§ Task to complete
Your task is to transcribe, without alteration, the lines from the top of the material below through the line bearing "Given: Toggle the DirectCompute checkbox", inclusive.

§ Excerpted records
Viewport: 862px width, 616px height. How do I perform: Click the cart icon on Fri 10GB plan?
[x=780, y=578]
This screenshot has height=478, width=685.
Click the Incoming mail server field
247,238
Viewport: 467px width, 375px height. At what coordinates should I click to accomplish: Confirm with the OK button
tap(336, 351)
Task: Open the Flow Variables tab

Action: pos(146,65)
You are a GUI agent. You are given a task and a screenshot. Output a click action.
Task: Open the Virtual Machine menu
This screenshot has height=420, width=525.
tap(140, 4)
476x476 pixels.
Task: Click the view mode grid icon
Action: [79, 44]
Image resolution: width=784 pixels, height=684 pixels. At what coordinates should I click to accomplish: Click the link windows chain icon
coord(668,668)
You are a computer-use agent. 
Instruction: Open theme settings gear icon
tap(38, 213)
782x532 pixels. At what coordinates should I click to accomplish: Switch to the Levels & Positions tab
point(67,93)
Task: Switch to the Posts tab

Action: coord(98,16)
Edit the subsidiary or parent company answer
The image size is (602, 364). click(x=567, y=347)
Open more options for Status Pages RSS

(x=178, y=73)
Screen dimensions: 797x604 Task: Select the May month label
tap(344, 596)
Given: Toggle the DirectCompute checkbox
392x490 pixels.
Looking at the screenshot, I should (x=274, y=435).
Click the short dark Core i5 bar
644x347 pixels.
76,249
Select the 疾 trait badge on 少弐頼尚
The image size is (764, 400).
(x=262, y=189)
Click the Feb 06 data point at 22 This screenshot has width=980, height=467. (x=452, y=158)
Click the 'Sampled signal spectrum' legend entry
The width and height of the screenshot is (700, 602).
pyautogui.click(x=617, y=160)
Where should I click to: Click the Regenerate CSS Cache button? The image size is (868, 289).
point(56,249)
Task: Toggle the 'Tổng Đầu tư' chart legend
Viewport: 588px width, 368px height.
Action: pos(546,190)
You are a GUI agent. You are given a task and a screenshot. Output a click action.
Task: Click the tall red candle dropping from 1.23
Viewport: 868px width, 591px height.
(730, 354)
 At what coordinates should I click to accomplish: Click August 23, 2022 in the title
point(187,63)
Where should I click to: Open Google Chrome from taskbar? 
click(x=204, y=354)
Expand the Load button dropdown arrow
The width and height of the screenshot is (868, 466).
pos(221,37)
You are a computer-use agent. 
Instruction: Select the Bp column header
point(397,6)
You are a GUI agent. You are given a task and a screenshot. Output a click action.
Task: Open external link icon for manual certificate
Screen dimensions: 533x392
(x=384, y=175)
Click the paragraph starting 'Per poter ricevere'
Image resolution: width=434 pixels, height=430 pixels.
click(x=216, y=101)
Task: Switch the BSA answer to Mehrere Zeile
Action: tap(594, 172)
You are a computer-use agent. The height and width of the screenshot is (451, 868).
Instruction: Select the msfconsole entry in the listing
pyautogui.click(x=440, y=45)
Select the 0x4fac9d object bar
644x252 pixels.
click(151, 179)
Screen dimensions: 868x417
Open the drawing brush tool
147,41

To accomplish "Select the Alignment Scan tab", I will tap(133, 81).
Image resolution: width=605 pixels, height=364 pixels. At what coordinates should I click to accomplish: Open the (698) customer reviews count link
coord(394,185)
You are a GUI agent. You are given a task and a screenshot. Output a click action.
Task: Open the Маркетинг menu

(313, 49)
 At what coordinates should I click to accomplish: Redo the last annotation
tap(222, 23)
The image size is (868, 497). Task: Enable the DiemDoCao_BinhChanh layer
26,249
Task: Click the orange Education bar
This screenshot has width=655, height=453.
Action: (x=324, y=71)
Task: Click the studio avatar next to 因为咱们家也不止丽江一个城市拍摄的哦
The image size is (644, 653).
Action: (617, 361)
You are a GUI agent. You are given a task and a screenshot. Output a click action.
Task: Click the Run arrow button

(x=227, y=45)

§ Reply
Viewport: 862px width, 616px height. How do I perform: Click the cart icon on Fri 10GB plan?
[x=780, y=578]
This screenshot has height=478, width=685.
Click the Incoming mail server field
247,238
Viewport: 467px width, 375px height. At what coordinates should I click to accomplish: Confirm with the OK button
tap(336, 351)
Task: Open the Flow Variables tab

Action: pos(146,65)
You are a GUI agent. You are given a task and a screenshot. Output a click action.
Task: Open the Virtual Machine menu
This screenshot has height=420, width=525.
tap(140, 4)
476x476 pixels.
Task: Click the view mode grid icon
Action: [79, 44]
Image resolution: width=784 pixels, height=684 pixels. At what coordinates should I click to accomplish: Click the link windows chain icon
coord(668,668)
You are a computer-use agent. 
Instruction: Open theme settings gear icon
tap(38, 213)
782x532 pixels. At what coordinates should I click to accomplish: Switch to the Levels & Positions tab
point(67,93)
Task: Switch to the Posts tab

Action: coord(98,16)
Edit the subsidiary or parent company answer
The image size is (602, 364). click(x=567, y=347)
Open more options for Status Pages RSS

(x=178, y=73)
Screen dimensions: 797x604 Task: Select the May month label
tap(344, 596)
Given: Toggle the DirectCompute checkbox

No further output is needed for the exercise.